Something else we might consider is that whenever Christ abides in us by the Spirit, he will not let us keep living according to our own desires. The whole point of the Passover lamb was not only deliverance from death, but it provided the decisive break with Israel’s slavery in Egypt. Christ’s death does the same thing between us and our sin—his death provides the decisive break with the power of sin. And if he dwells in us, we now have the ability and the grace to fight sin, overcome its temptations, and cry out to God when we are weak. Paul puts it this way in Rom 8:13-15, “For if you live according to the flesh you will die, but if by the Spirit you put to death the deeds of the body, you will live. For all who are led by the Spirit of God are sons of God. For you did not receive the spirit of slavery to fall back into fear, but you have received the Spirit of adoption as sons, by whom we cry, ‘Abba! Father!’” Just think, the fight against sin is now possible for us if you believe. At one time, sin was savory to us. But now our feasting on Christ himself has changed your spiritual taste buds, so to speak, so that sin has grown sour and unsatisfying. If you’re a Christian, give thanks to God this morning for making sin sour to your soul; and ask him to fill you with more of Christ.

One more thing to consider: if Christ is in us, we will learn that to live truly is to humble ourselves for the eternal good of others.
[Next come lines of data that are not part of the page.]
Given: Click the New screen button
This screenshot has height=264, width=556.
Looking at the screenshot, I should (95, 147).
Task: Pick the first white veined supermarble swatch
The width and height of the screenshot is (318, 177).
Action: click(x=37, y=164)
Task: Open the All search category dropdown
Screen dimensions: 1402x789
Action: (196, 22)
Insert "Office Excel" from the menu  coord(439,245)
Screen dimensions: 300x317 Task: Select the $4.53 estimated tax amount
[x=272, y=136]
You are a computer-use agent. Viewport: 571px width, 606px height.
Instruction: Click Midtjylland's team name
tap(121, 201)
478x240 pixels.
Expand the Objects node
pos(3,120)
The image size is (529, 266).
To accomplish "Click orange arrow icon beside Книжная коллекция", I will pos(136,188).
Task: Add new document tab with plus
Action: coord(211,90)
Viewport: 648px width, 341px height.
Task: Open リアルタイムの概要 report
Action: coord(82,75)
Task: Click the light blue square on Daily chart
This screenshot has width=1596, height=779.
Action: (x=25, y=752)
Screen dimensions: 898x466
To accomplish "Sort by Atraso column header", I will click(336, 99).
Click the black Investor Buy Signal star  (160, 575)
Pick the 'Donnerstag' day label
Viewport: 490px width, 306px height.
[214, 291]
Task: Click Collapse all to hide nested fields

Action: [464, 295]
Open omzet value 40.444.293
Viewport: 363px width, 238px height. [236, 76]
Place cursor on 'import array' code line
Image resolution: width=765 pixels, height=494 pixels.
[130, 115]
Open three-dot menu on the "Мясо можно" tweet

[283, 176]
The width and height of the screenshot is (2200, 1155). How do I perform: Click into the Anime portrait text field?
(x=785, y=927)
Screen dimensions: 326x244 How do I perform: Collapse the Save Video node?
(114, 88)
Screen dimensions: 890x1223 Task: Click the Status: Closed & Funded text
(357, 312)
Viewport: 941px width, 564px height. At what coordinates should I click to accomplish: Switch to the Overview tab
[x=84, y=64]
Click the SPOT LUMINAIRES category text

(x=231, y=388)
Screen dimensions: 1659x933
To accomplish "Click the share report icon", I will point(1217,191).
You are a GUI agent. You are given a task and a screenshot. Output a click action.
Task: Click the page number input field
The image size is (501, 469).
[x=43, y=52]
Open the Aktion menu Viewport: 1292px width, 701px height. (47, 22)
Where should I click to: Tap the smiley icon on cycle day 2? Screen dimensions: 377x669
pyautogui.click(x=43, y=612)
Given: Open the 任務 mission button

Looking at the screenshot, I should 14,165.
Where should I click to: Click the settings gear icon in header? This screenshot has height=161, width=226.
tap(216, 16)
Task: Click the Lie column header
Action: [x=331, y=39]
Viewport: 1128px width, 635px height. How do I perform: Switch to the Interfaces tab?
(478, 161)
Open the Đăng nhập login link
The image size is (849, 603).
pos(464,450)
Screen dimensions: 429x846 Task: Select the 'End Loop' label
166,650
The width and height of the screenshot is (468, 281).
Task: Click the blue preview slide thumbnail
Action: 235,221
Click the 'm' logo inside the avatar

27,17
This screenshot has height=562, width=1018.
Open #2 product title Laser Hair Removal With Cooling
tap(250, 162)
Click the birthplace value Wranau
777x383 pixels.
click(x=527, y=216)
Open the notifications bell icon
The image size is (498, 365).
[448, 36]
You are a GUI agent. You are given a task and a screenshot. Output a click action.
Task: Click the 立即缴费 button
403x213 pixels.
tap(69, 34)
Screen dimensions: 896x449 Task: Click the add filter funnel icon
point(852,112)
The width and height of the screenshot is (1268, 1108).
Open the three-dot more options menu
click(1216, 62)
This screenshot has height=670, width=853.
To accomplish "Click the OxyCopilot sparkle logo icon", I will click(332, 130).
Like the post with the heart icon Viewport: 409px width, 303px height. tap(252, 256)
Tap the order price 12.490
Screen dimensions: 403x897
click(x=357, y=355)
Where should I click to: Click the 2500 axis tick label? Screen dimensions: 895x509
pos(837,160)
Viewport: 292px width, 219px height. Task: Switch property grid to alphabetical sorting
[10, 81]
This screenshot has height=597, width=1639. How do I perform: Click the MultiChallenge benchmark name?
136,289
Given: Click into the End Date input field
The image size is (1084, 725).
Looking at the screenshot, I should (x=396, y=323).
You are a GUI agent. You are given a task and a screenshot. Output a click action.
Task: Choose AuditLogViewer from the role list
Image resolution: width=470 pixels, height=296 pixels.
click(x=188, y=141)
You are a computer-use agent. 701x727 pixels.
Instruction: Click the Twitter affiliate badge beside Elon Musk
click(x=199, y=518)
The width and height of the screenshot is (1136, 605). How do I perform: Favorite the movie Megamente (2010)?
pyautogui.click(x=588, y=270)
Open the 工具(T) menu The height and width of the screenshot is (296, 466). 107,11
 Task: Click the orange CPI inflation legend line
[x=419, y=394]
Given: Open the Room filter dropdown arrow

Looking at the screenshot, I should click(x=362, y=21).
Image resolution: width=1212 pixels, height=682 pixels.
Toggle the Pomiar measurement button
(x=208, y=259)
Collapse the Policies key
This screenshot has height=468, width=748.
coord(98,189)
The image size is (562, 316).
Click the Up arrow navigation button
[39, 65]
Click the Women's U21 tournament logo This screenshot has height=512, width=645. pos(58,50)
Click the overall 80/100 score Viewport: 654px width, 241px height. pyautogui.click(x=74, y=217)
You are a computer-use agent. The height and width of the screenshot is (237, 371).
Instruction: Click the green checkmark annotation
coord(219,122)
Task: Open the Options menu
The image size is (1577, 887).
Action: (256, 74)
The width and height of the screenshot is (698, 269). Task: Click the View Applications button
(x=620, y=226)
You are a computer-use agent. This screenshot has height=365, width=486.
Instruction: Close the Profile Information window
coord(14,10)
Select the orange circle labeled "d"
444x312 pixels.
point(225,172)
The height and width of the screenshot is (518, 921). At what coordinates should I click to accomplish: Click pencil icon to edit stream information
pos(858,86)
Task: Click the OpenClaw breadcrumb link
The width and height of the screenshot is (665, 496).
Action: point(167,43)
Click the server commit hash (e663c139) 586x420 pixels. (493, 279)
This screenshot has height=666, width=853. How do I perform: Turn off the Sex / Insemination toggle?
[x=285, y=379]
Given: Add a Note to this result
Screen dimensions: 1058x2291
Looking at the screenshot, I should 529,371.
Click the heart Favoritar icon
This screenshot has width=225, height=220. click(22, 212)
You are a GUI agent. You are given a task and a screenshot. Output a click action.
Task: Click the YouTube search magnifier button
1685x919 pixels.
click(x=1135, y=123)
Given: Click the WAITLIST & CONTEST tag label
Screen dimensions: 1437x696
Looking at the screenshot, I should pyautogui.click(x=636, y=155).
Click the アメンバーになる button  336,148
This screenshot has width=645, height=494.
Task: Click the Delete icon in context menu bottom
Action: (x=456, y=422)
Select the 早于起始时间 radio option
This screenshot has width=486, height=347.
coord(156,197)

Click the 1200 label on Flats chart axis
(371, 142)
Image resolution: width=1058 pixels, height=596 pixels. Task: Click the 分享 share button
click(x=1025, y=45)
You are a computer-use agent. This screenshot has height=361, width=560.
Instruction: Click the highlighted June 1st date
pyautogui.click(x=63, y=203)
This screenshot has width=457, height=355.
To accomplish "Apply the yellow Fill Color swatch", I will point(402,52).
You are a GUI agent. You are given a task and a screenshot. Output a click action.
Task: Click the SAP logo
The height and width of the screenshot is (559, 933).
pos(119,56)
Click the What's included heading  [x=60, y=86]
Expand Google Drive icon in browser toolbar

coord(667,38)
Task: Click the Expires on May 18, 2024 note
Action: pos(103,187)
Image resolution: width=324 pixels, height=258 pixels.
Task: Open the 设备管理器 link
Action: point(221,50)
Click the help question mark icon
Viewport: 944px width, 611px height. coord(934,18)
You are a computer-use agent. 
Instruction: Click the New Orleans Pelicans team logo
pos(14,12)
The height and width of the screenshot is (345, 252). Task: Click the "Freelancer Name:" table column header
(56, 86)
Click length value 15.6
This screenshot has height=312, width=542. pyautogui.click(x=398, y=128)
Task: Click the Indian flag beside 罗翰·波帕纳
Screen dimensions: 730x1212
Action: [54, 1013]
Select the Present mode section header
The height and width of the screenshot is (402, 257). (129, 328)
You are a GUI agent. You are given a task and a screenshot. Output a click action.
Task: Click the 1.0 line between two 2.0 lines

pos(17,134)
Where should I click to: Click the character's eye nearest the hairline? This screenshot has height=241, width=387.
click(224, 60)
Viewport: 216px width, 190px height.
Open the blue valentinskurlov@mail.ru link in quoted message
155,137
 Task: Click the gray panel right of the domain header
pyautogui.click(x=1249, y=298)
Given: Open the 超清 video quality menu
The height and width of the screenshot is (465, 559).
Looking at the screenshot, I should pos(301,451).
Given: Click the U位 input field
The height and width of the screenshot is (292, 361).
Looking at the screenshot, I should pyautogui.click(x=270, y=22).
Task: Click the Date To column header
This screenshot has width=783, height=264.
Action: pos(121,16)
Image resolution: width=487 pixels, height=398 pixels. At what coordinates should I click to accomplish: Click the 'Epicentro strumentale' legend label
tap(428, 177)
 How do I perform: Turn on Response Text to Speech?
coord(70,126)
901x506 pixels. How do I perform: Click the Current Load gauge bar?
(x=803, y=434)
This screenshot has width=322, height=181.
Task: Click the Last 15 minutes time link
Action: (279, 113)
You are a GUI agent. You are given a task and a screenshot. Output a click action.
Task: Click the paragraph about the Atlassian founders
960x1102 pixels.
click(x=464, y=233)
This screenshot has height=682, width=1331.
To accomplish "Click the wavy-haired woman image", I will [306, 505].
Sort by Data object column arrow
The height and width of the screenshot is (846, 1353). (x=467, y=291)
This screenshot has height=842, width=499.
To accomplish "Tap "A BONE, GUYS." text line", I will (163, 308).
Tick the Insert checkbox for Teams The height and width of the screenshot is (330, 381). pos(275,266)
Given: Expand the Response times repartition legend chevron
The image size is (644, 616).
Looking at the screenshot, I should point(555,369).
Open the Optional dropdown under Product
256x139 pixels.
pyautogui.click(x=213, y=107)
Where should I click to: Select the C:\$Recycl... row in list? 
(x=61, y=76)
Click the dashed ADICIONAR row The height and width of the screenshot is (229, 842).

Notice in verse 53 that we are feeding on the flesh and drinking the blood of the Son of Man. Dan 7:14 says that “this Son was given dominion and glory and a kingdom, that all peoples, nations, and languages should serve him.” And how amazing is it that this Son of Man came down from heaven like manna in order to give his life as a Lamb. That’s how he wins peoples, nations, and languages—he lays his life down for their eternal good. How much, then, should we look like him, if he dwells inside us by the Spirit? True life is not found in climbing to the top of the corporate ladder or in striving to have the most popular ministry; but in identifying with Jesus in laying our lives down for others.